======== Data rows

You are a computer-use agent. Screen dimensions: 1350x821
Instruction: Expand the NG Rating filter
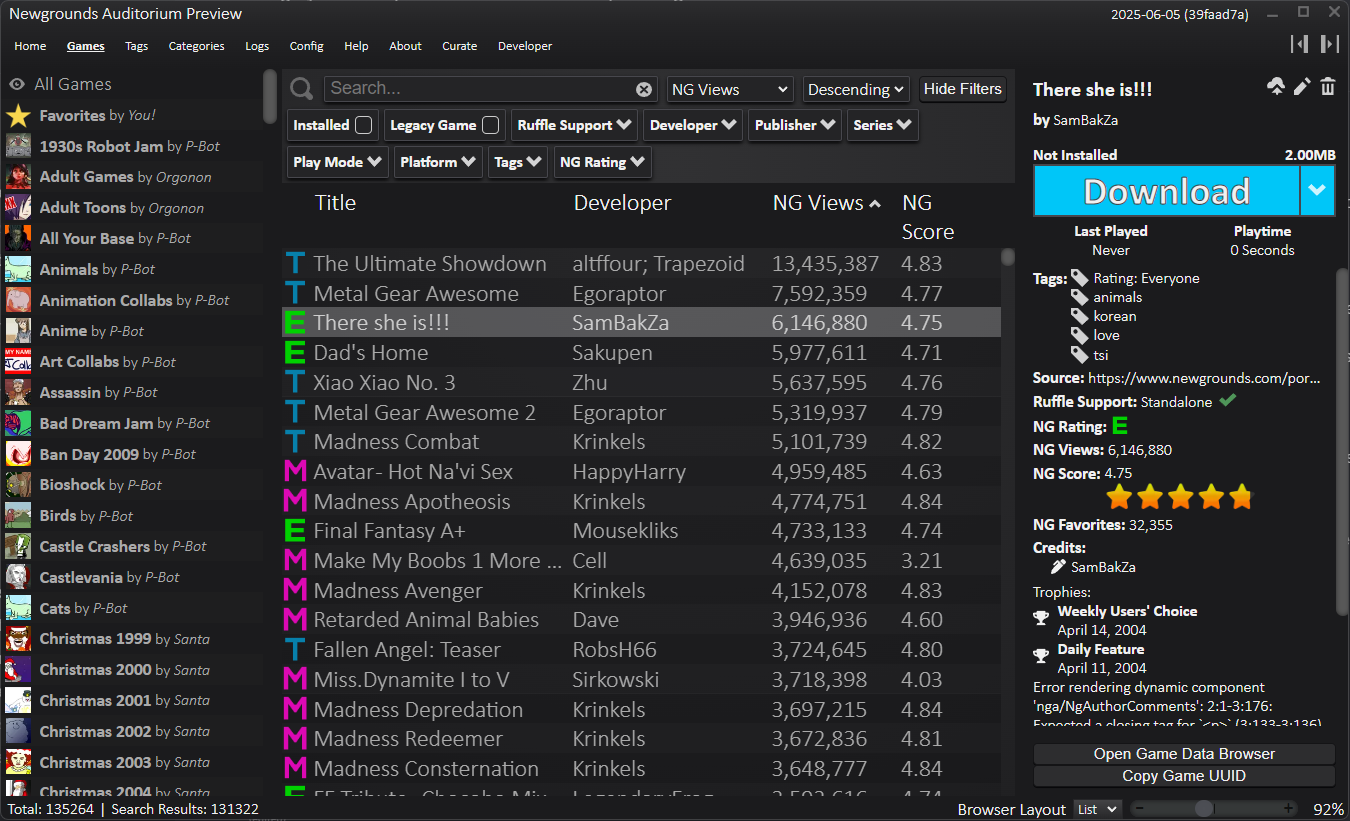pyautogui.click(x=602, y=162)
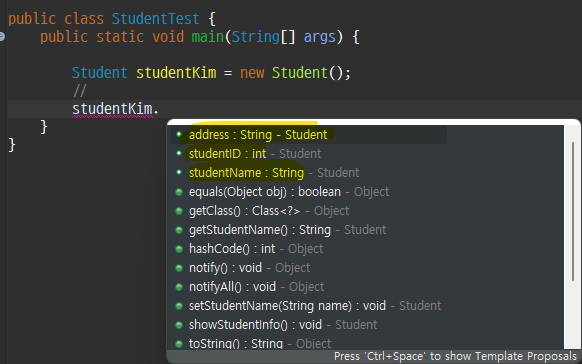Click the proposals list scrollbar thumb

[573, 211]
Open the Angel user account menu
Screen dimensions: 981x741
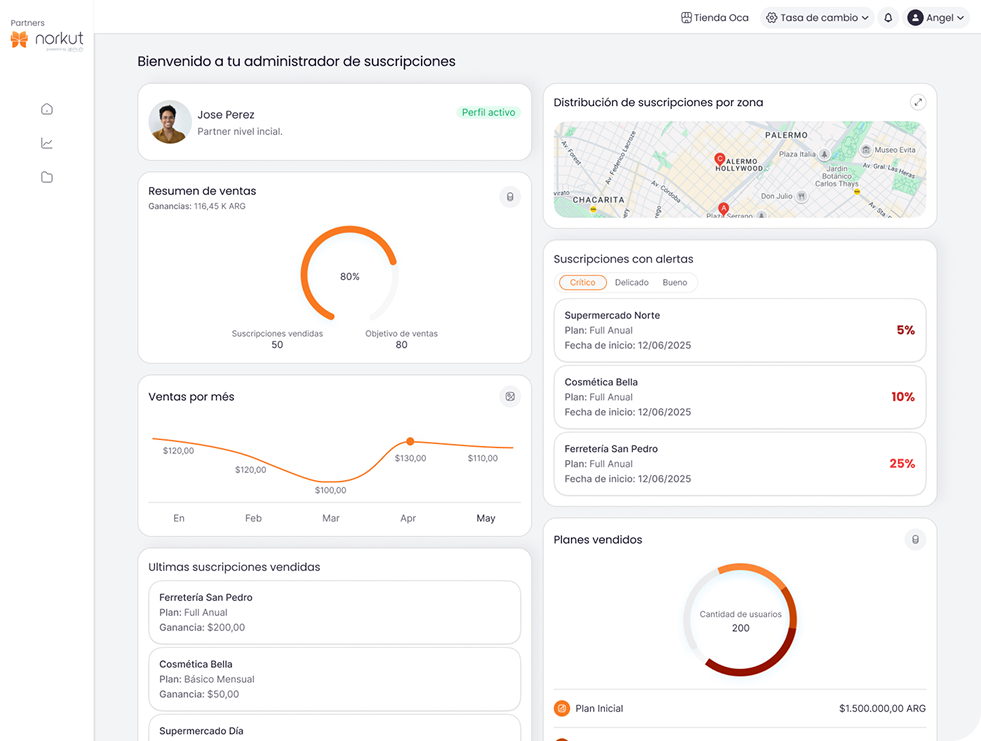click(936, 18)
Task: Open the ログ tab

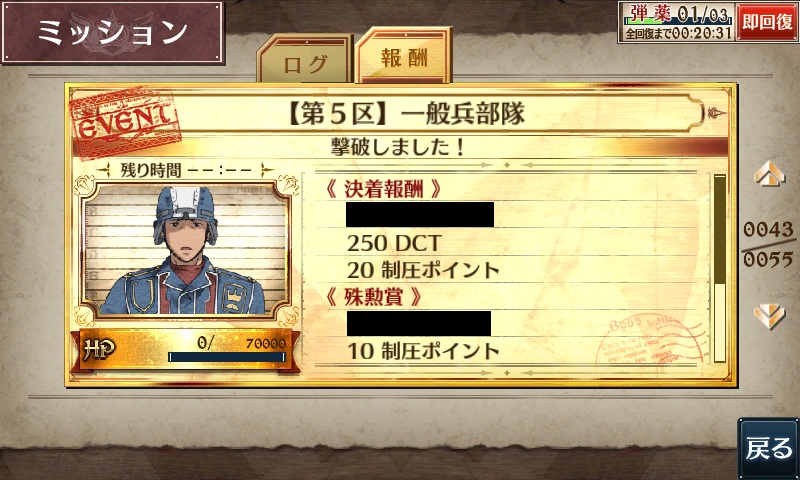Action: pos(305,60)
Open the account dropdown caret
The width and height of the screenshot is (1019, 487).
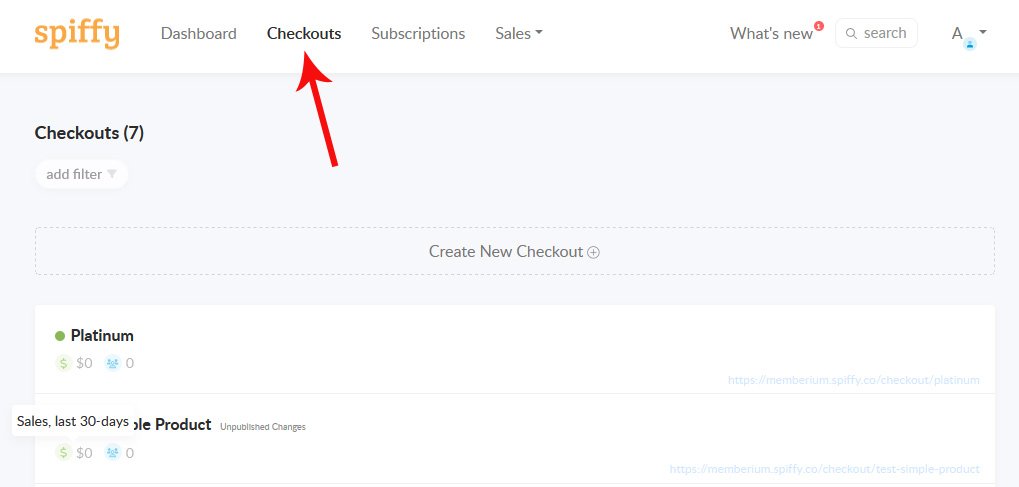(x=983, y=31)
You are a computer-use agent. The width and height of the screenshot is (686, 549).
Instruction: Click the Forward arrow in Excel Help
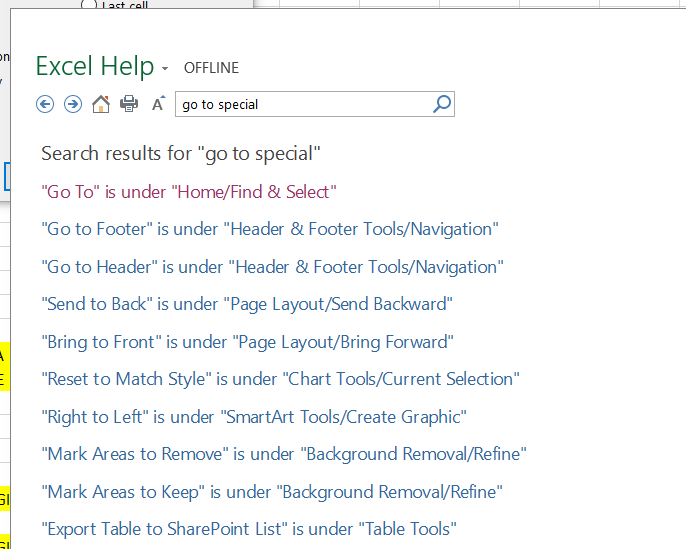(x=72, y=104)
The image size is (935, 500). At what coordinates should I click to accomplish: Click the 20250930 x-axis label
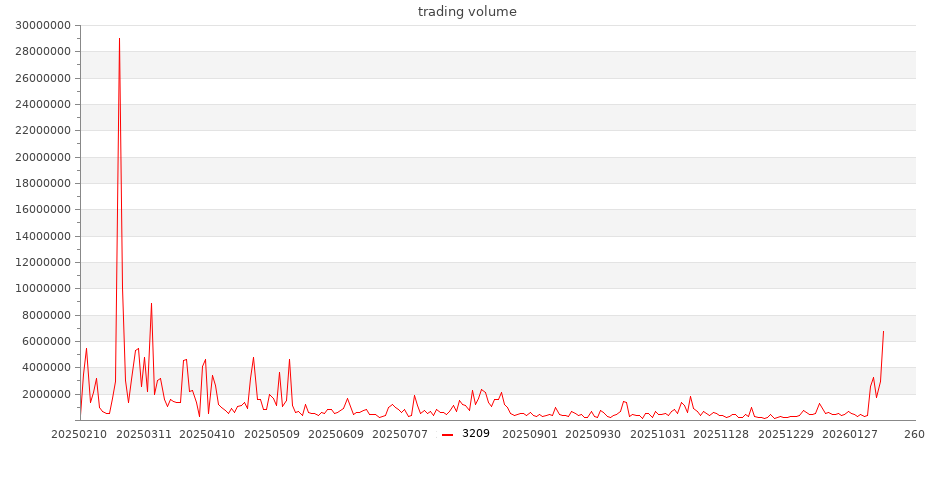(594, 434)
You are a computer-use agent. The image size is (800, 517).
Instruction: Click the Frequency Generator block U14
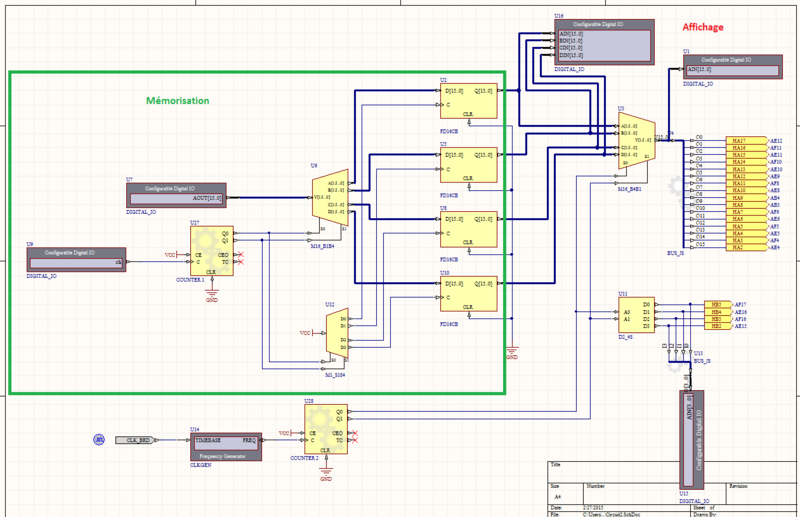click(225, 444)
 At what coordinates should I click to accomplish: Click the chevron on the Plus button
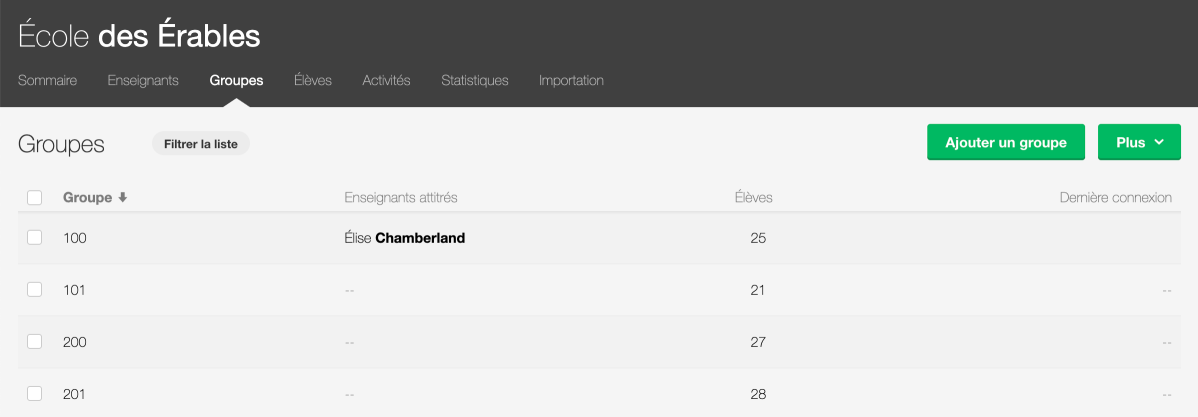pos(1158,142)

================

Gather every line of the records above that contains the word "account", and copy each one. Case counts.

Open the Angel user account menu
Open the account dropdown caret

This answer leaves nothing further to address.